Water workouts

Swimming and water workouts put less stress on your joints than walking, dancing, or biking. If your feet, back, or joints hurt when you stand, water activities may be best for you. If you feel self-conscious about wearing a bathing suit, you can wear shorts and a T-shirt while you swim.

Exercising in water:

  • lets you be more flexible. You can move your body in water in ways you may not be able to on land.
  • reduces your risk of hurting yourself. Water provides a natural cushion, which keeps you from pounding or jarring your joints.
  • helps prevent sore muscles.
  • keeps you cool, even when you are working hard.

You don’t need to know how to swim to work out in water. You can do shallow- or deep-water exercises at either end of the pool without swimming. For instance, you can do laps while holding onto a kickboard and kicking your feet. You also can walk or jog across the width of the pool while moving your arms.

For shallow-water workouts, the water level should be between your waist and chest. During deep-water workouts, most of your body is underwater. For safety and comfort, wear a foam belt or life jacket.
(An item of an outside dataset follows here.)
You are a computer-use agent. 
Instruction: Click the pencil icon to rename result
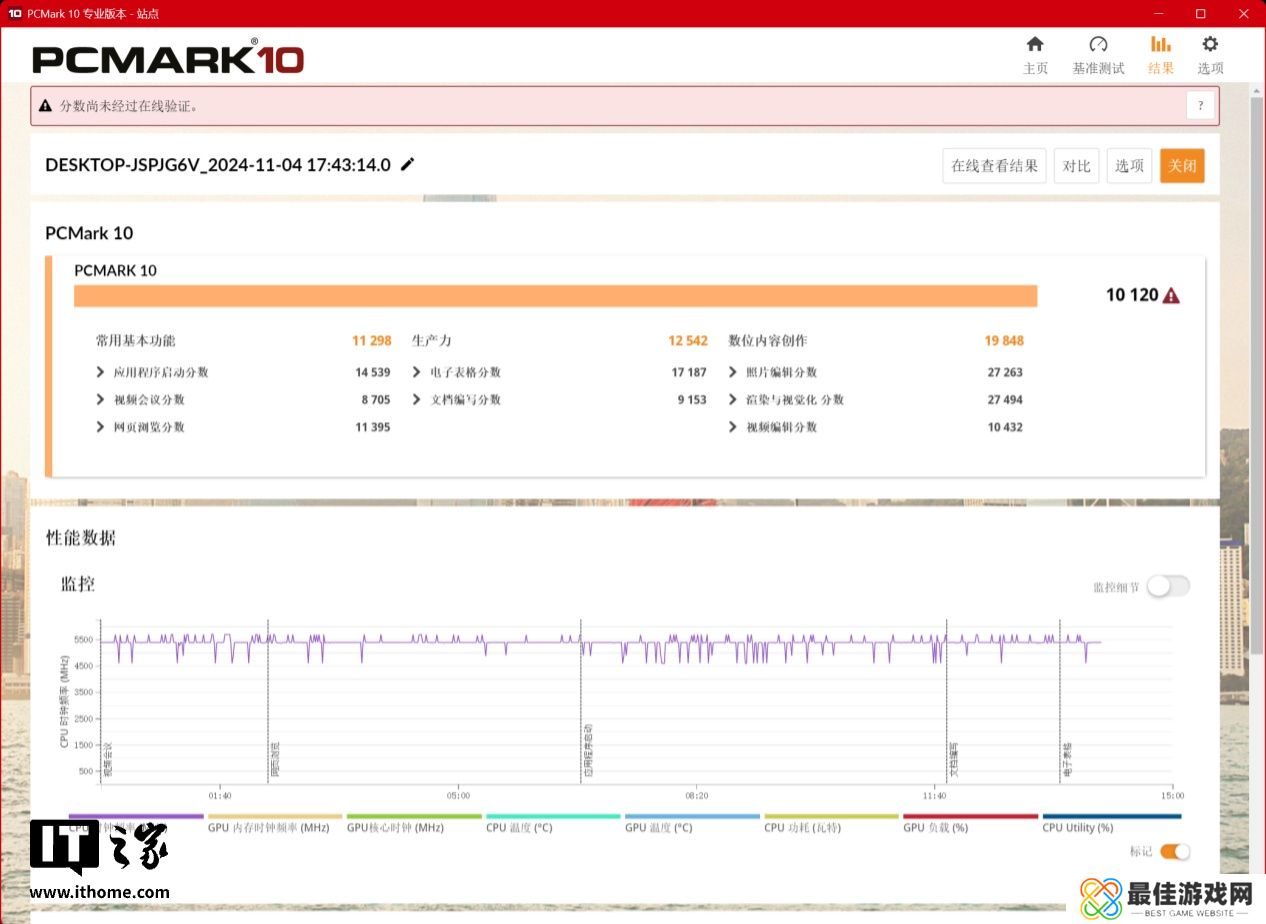(407, 165)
If you’re worried that pool water will damage or mess up your hair, try these tips:

  • Use a swim cap to help protect your hair from pool chemicals and getting wet.
  • Wear a natural hairstyle, short braids, locs, or twists, which may be easier to style after a water workout.
  • Buy a shampoo to remove chlorine buildup, available at most drug stores, if your hair feels dry or damaged after a pool workout.